♡神様のおにぎり♡

x頭金x

第1話

 青森を握るとやはりリンゴの味が強いのだという。愛媛を握るともちろん蜜柑が強い。秋田だとキリタンポ味になるし、福岡は豚骨ラーメンだ。


 神様はそうして時々土地をお握りになる。そうして食べることで世界は適度に間引きされて、調和を保つ。


 神様は若く、美しい娘である。肘を枕にして、横になっている。その神様を取り囲むようにして神官たちが世界について今日もあれこれと協議をしている。

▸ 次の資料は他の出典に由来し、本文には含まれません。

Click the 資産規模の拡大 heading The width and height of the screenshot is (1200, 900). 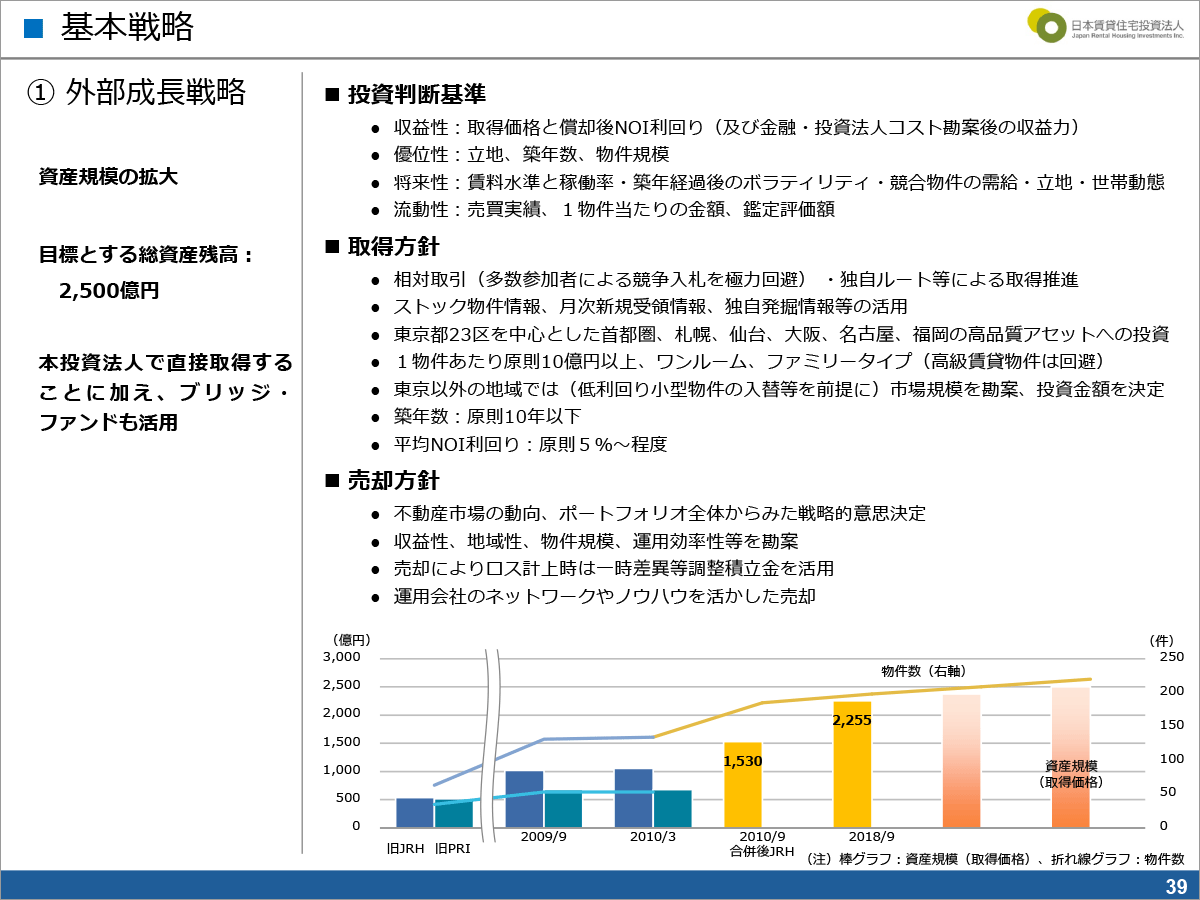click(x=108, y=177)
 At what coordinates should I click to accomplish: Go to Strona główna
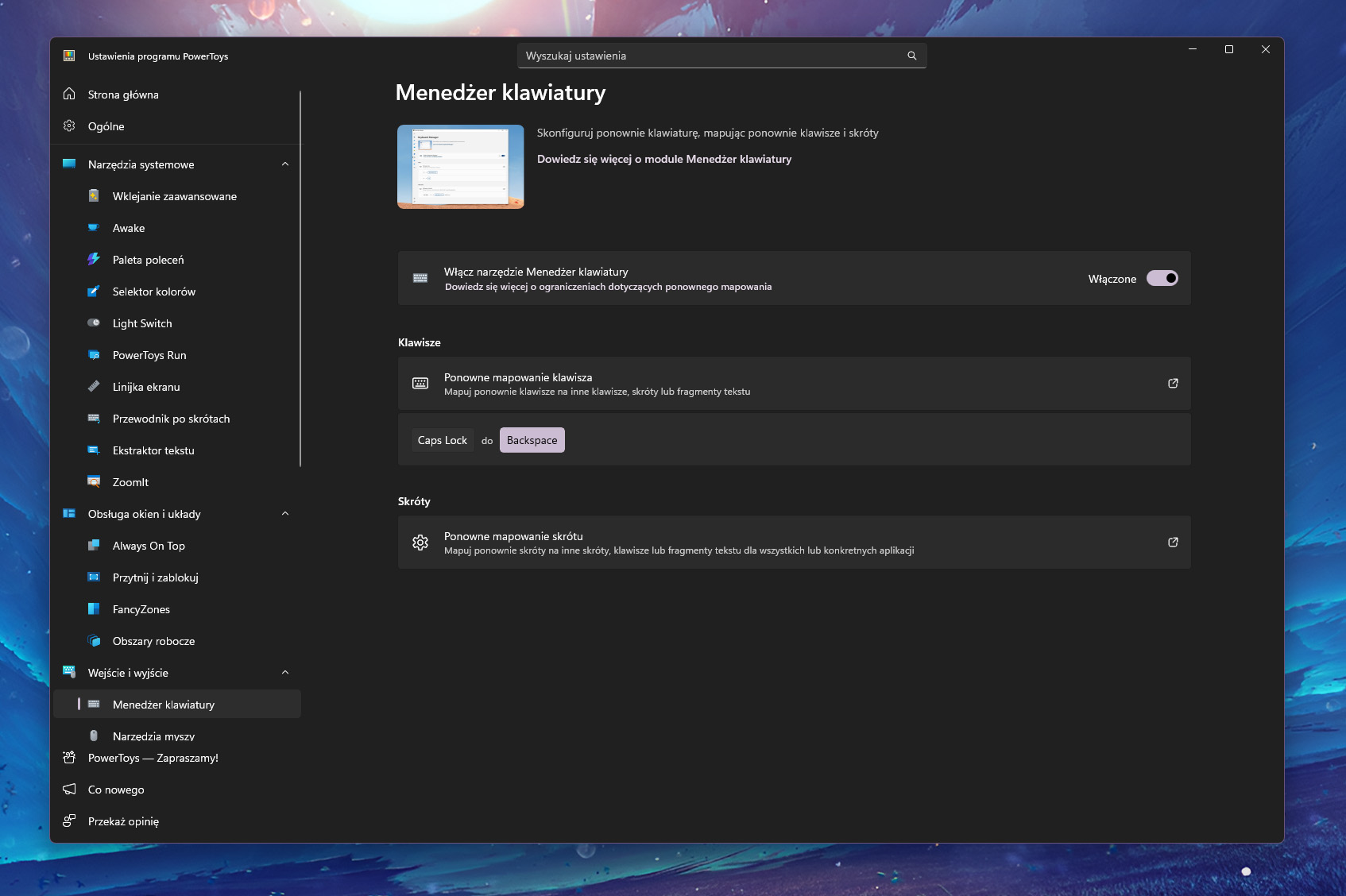point(123,95)
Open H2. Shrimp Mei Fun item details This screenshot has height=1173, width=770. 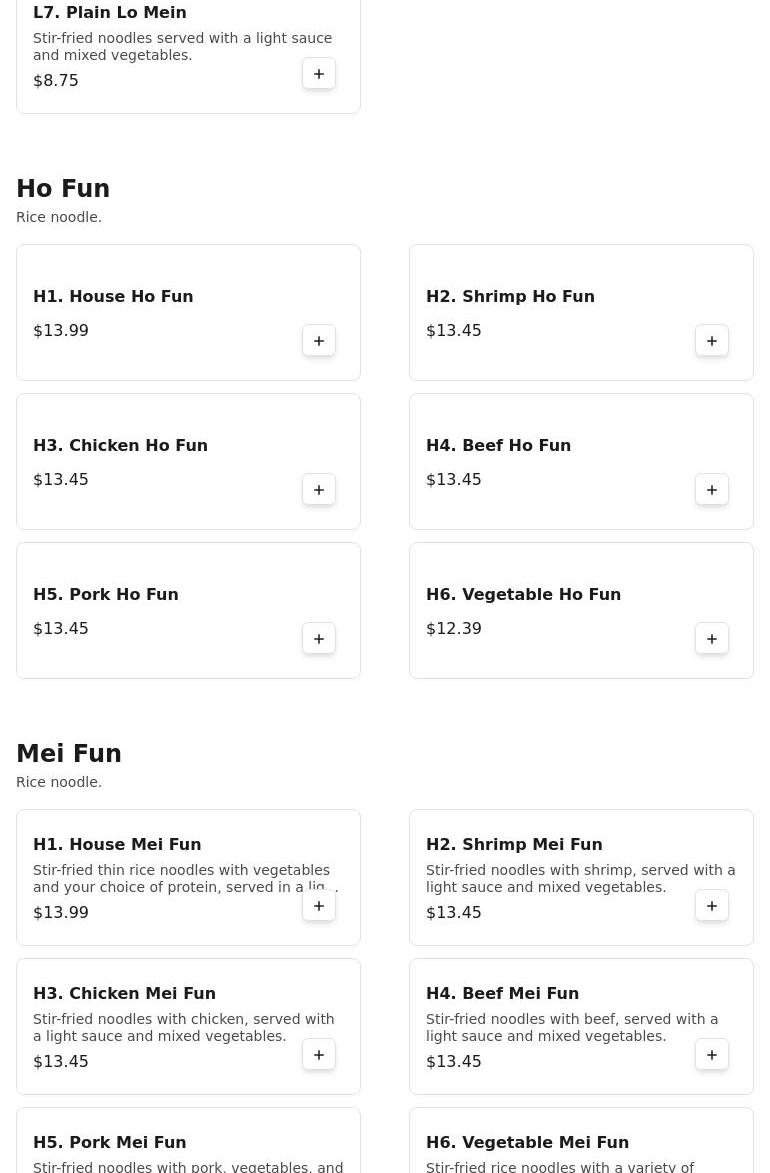(x=514, y=844)
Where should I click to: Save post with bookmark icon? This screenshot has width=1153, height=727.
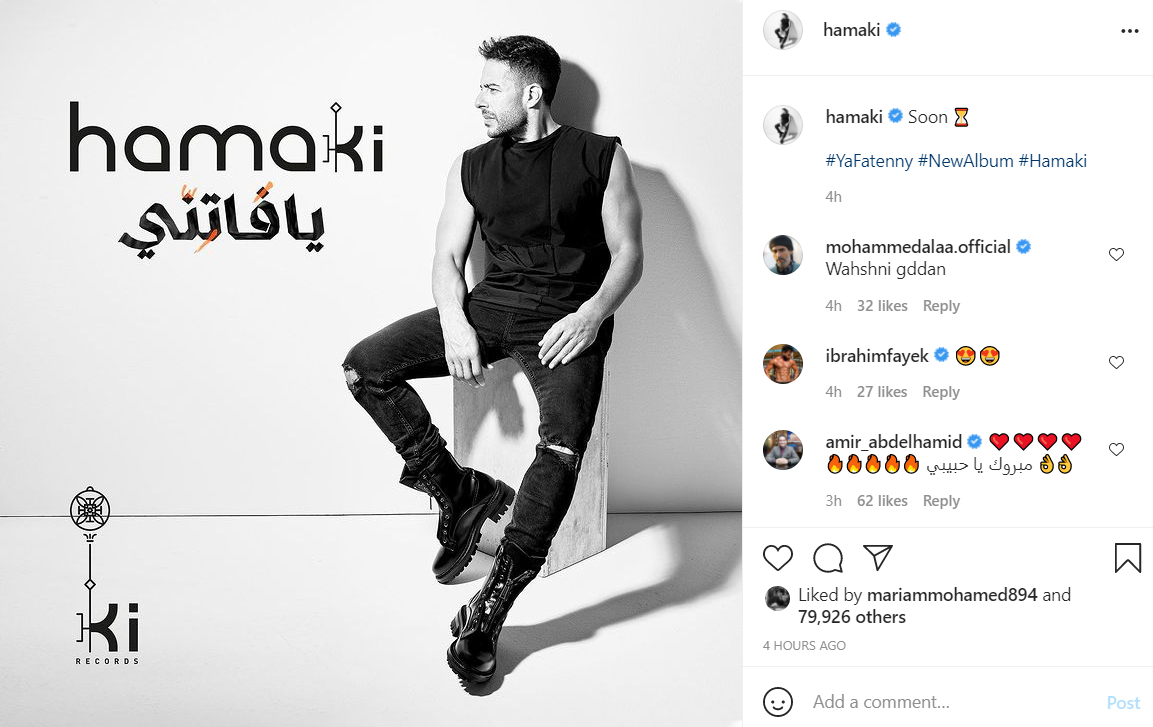click(x=1128, y=558)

「青森をお握りになったので、青函トンネルがなくなってしまい、人間たちは大分苦労しているようですぞ」


「それぐらいの苦労がなんだ。適度な間引きこそ、他の世界の成長には欠かせないこと、そうであろう?」


「もちろんその通りだ。だが私は、人間たちの身になってあげてだな…」


「あのような下等な生物どもの気持ちなど一考に値せん」


「貴様!神が創り賜うた創造物に対してなんたる侮辱!!」


「うるせーハゲ!ハーゲハーゲ!!だからハゲんだよ」


 そんな感じで協議は続いていく。


 神様は立ち上がり、しゃがみ込んだ。


「おお、神様が創造なされますぞ!」


 神様はお腹にグッと力を入れた。


「ブリブリブリブリ」


 強烈な臭気と共に新たな世界が創造された。創造すると腹が減る。さて、次はどこを握ろうか。